__WRITTEN INSTRUCTION 1__
For the article on fine-particle air pollution and race, decide whether each statement agrees with the text: (a) the researchers overlaid air pollution records with census data from 2014; (b) Robert D. Bullard took part in the study; (c) the study modelled exposure to 12 sources of PM 2.5. Answer yes or no for each and quote the deciding words.
__WRITTEN INSTRUCTION 2__
Pick up the article on fine-particle air pollution and race after its final sentence and continue writing it.

__SOURCE EXTRACT__
/---
Air pollution from fine particulates such as soot, dust or smoke causes roughly 85,000 to 200,000 additional deaths in the United States each year. New research, published this week in the journal Science Advances, shows that deadly toll on the nation’s health is disproportionately endured by communities of color, regardless of geography and economic standing, report Hiroko Tabuchi and Nadja Popovich for the New York Times.

The new paper piles on to an already towering body of evidence that demonstrates the pervasive inequality faced by people of color across America when it comes to things as basic as access to clean air, soil and water.

For the study, researchers focused on a type of air pollution called PM 2.5, which refers to particulate matter with a diameter of 2.5 micrometers or less. These are particles just 3.3 percent of the width of a human hair, so they're small enough to infiltrate the deepest crevices of our lungs and work their way into the bloodstream where they can cause and exacerbate a host of ailments.

The researchers modelled the exposure of different racial groups to 14 different sources of PM 2.5 pollution using air pollution records from the Environmental Protection Agency overlaid with census data from 2014, reports Drew Costley of the Associated Press (AP). These categories included sources such as industry, passenger cars, diesel trucks, construction and agriculture.

What the study found may not tell communities of color anything new, but serves to underscore the systemic nature of the racial disparities seen in the U.S. since its founding.

“If you go to communities of color across this country and ask them, ‘What’s the source of the environmental problems?’ they can point you to every one: the highway, the chemical plants, the refineries, the legacy pollution left over from decades ago, in the houses, in the air, in the water, in the playgrounds,” Robert D. Bullard, an urban planner and environmental policy expert at Texas Southern University who was not involved in the study, tells the Times. (Bullard is considered by many to be the father of environmental justice.) “Empirical research is now catching up with the reality: that America is segregated and so is pollution.”

The paper’s analysis revealed that Black, Hispanic and Asian Americans are exposed to higher than average levels of PM 2.5 from industry, light-duty vehicles, diesel-powered heavy trucks and construction, report Juliet Eilperin and Darryl Fears for the Washington Post. Within these groups, researchers found Black Americans in particular were exposed to higher than average levels of fine particulate pollution from all 14 source categories.
\---
__AVAILABLE DATA__
/---
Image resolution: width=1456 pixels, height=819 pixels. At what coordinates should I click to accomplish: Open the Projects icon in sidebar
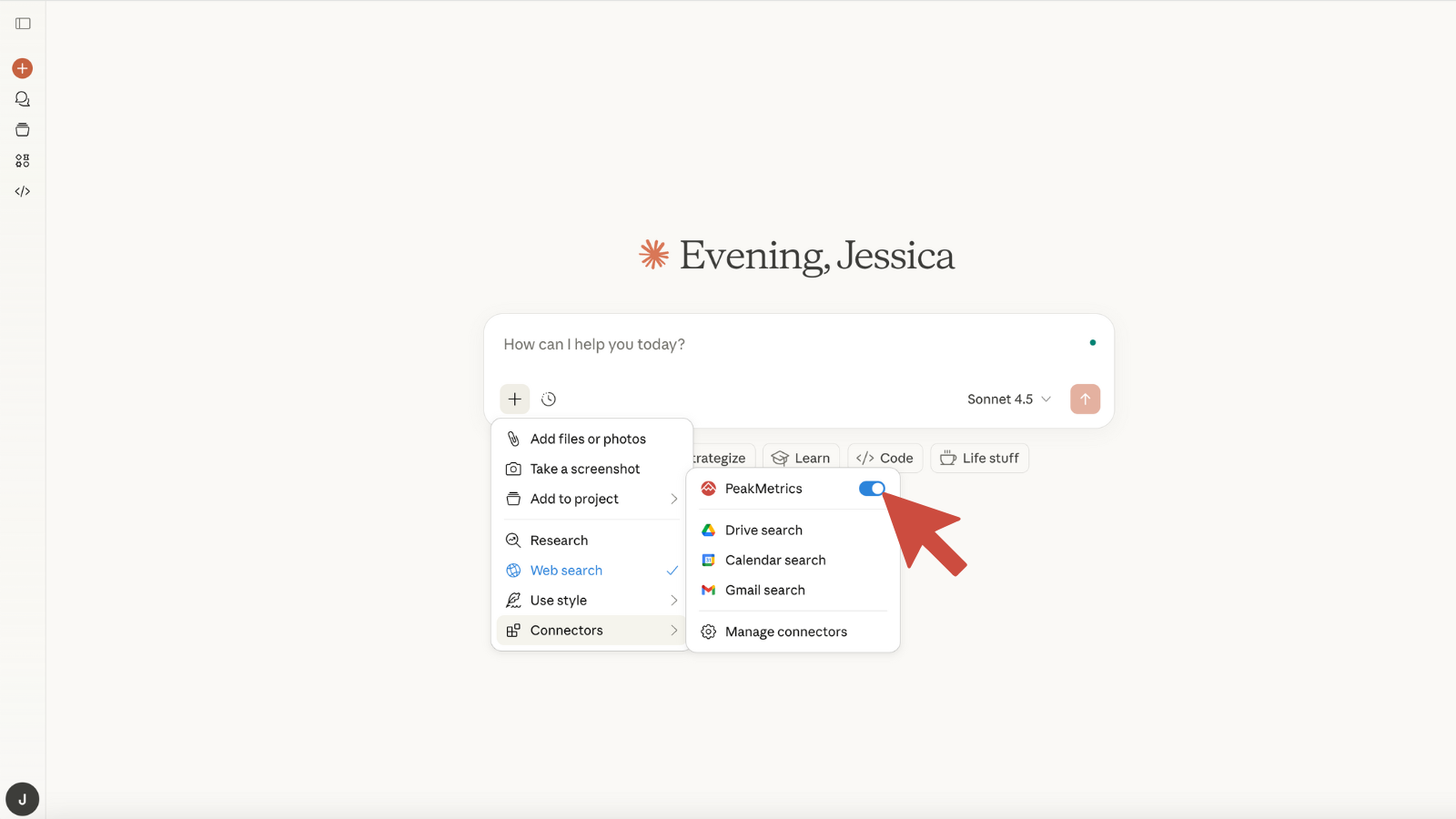(x=23, y=130)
\---
__EXERCISE RESULT 1__
(a) Yes: "overlaid with census data from 2014"
(b) No: "who was not involved in the study"
(c) No: "14 different sources of PM 2.5 pollution"

__EXERCISE RESULT 2__
White people, on the other hand, were exposed to lower levels of air pollution from PM 2.5 in nearly every category. The exceptions were slightly higher than average levels of exposure to particulate from agriculture and coal power plants, owed to the locations of each, according to the Post.

“The deck is stacked against people of color, for almost every emission source,” study co-author Joshua Apte, an environmental health researcher at the University of California, Berkeley, tells the Post. “The recipe we’ve had for improving air quality for the last 50 years, which has worked well for the country overall, is not a good recipe for solving environmental inequality.”

Tabuchi and Popovich write in the Times that “these disparities have roots in historical practices, like redlining, under which the federal government marked certain neighborhoods as risky for real estate investments because their residents were Black.” These racist housing policies prevented residents of redlined neighborhoods from accessing federally backed mortgages and credit, creating a legacy of disinvestment.

“Communities of color, especially Black communities, have been concentrated in areas adjacent to industrial facilities and industrial zones, and that goes back decades and decades, to redlining,” Justin Onwenu, a Detroit-based organizer for the Sierra Club, tells the Times. “And a lot of our current infrastructure, our highways, were built on— built through—Black communities, so we’re breathing in diesel emissions and other pollution just because we’re located right next to these highways.”

Study co-author Jason Hill, a biosystems engineer at the University of Minnesota, tells the AP that by revealing “an overall systemic bias against people of color” when it comes to access to clean air, the study could help make the case for tougher air quality standards across the country. Speaking with the AP, he adds, “this is something that needs to be done at a national level.”